Farida Sedoc
Every week, Het Nieuwe Instituut invites a designer to create a cover for the website in response to the question: What's occupying you now? This week: Farida Sedoc.
18 June 2020
What's the story behind your web cover design for Het Nieuwe Instituut Online?
The sketch for this illustration, I Want Tell You About Lady, has been on my desktop for years. The Covid-19 outbreak and its consequences - the reality of lockdown, which we have all experienced to different extents - made me reconnect with the picture. It appealed to my imagination and gave visual form to the loneliness of sitting still while watching a world evolve in a way that's new to us all. The original sketch was black and white and I added the colours during this time while listening to the music of Fela Kuti (Nigeria, 1938 - 1997). The son of a women's rights activist, he was sent to London to study medicine as a student, but instead decided to study music, with the trumpet as his preferred instrument.
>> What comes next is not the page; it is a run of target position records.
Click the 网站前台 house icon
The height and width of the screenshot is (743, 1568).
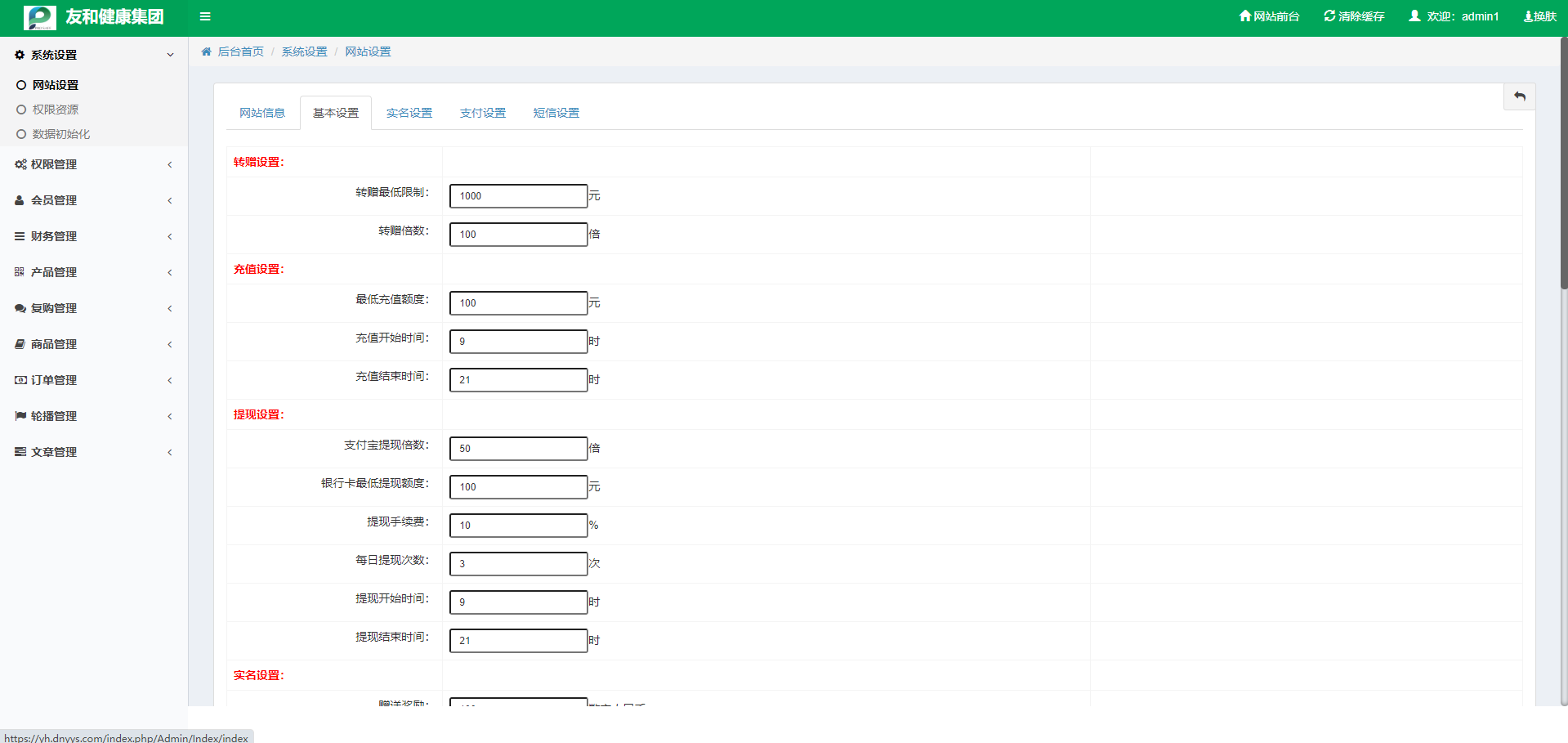click(x=1244, y=16)
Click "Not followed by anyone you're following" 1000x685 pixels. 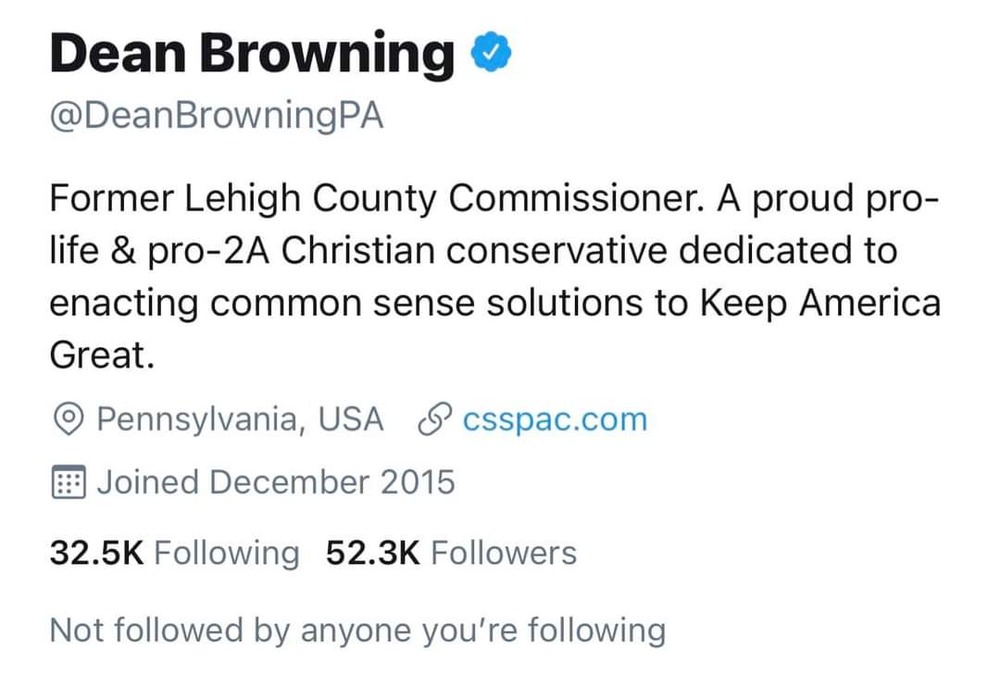pos(357,630)
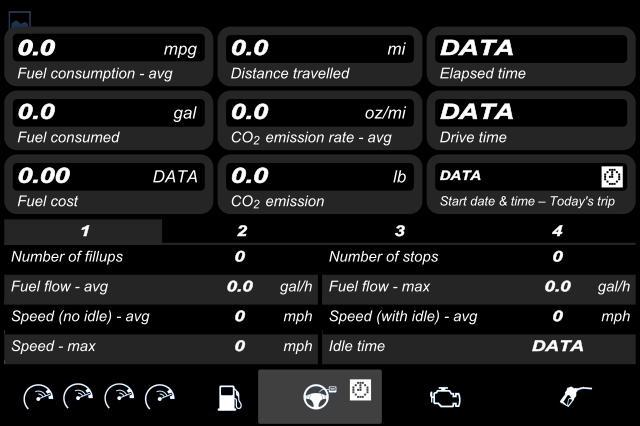This screenshot has width=640, height=426.
Task: Open the second gauge dashboard icon
Action: tap(78, 397)
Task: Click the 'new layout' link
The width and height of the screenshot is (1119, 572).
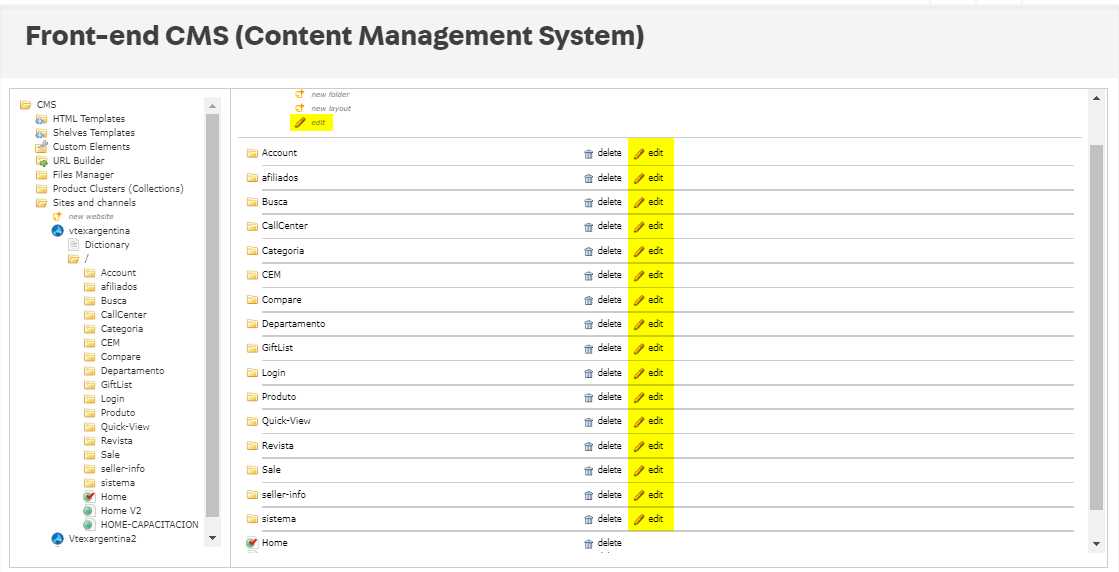Action: (x=330, y=108)
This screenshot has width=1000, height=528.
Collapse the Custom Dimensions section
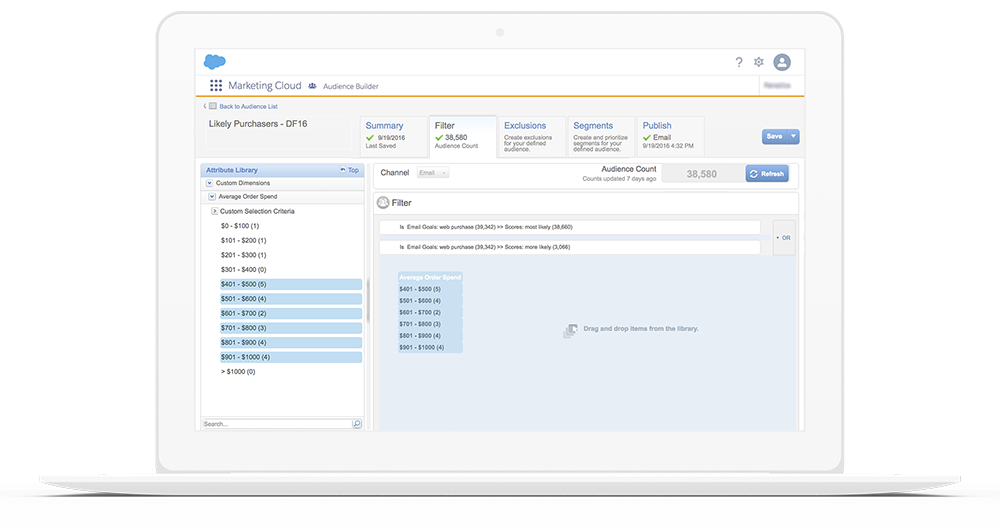point(209,183)
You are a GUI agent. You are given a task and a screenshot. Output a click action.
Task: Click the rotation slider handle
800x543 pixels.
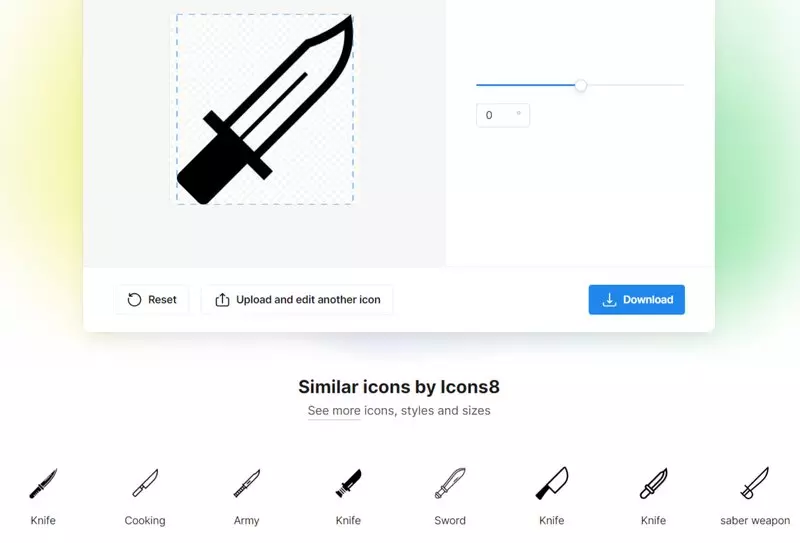tap(581, 85)
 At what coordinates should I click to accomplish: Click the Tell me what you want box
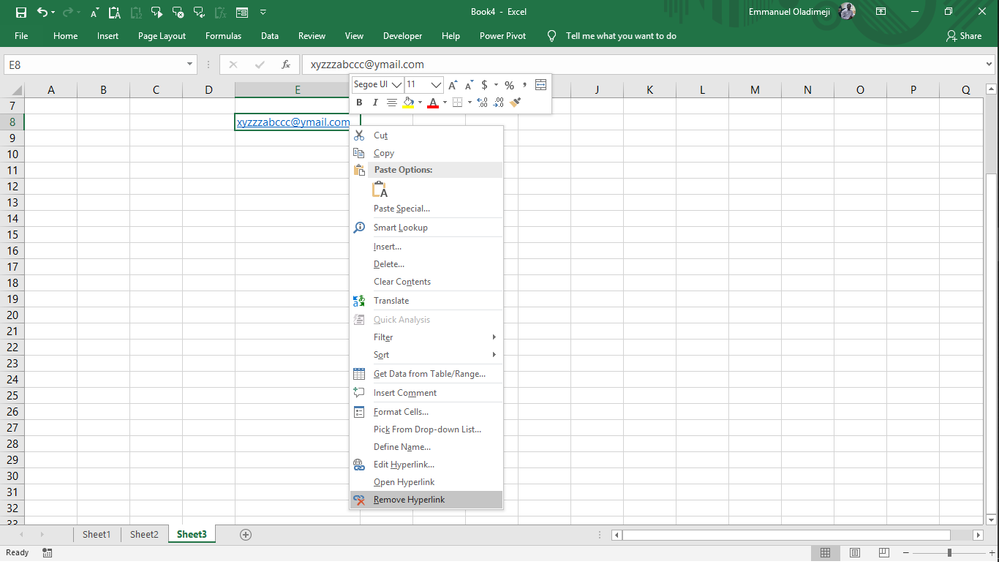[620, 36]
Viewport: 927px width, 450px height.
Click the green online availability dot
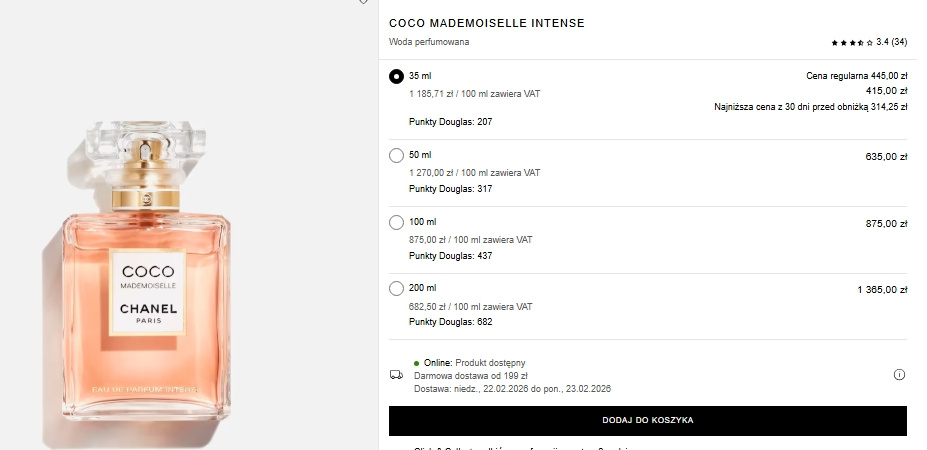click(417, 362)
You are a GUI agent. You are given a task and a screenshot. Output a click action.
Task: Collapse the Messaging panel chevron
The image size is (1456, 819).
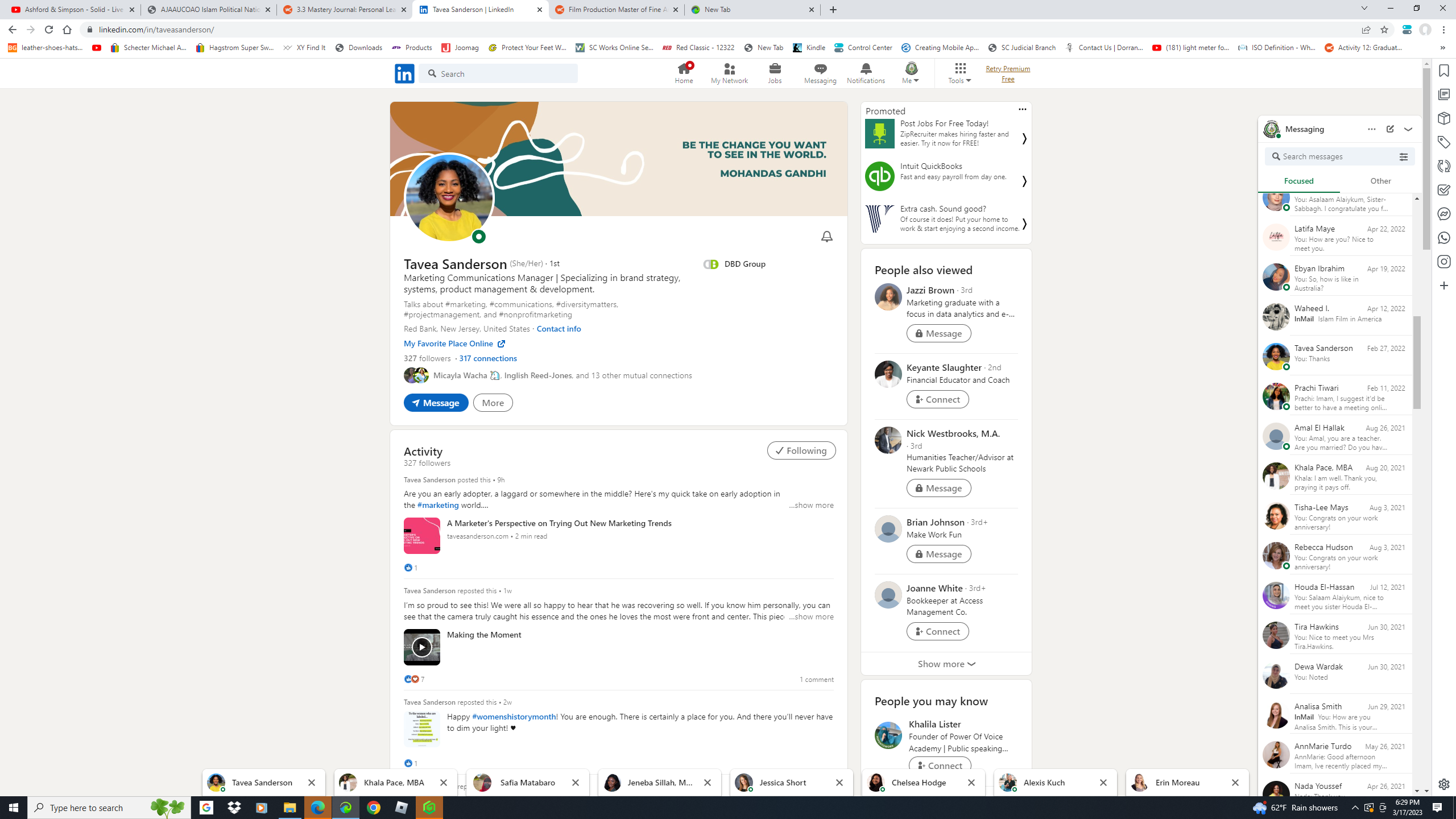pos(1408,129)
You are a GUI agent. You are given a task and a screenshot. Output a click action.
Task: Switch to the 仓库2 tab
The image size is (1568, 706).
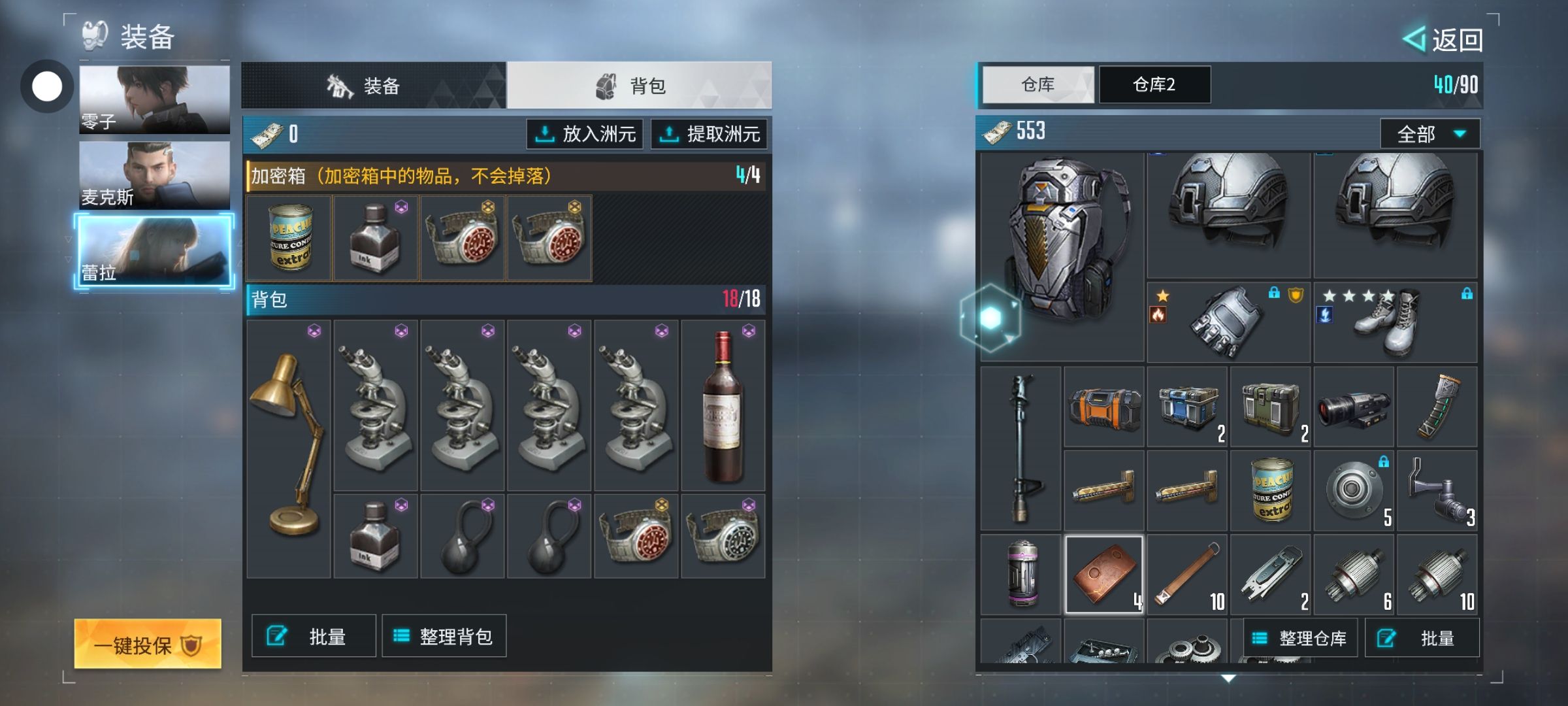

He became an iconic multi-instrumentalist, composer, jazz musician, pioneer of the Afrobeat genre and also - not unimportant considering his great popularity - a human rights activist. This fact, and the lasting relevance of his songs and the duration of each one, give his work a layered quality and healing power in complex times.
How does this piece relate to the rest of your work?
The title refers to Lady, a song on the Shakara album released in 1972. The song can sound like a condemnation of women's liberation from traditional roles, yet also like a song that shows the power of women to define themselves. This is something that concerns me personally as a woman and I'm always exploring it. In particular, in the form of my most recent zine - It's Funny How Money Change A Situation - I look at how different archetypes of women can exist in Hip Hop music and how intersectionality plays a role. I dive into Hip Hop culture as musical style, social criticism and economic influence, with special attention to the female voices in the genre from the 1980s to the present day. The same theme appears in this African feminist folksong; gender politics and the intersections of ethnicity, modernity, class and tradition.
Is the Coronavirus pandemic changing the way you work?
Yes - because there are few to no appointments outside the house and commuting has been seriously reduced, it's had an impact on the way I work. How? Maybe I work faster now. Everyone's work schedule now seems to include learning to work in an alternative way, because we have to take into account an invisible enemy who can lock us down at any time. Work must now be on standby due to the uncertainty of existence and the consequences of that. This makes it all so dramatic that I often find myself contemplating what lies ahead, while at the same time doing what's asked of me, not forgetting what I want myself!
Farida Sedoc is a visual artist based in Amsterdam, the Netherlands. She works in various media including screen printing, graphic design, collage, printmaking and textiles, creating multi-layered narratives and site-specific works. Her work is closely connected to the ideology of street culture, where the city and its citizens meet. It explores and questions contemporary cultural identity and the influence of monetary policy, heritage and politics on the future of globalism.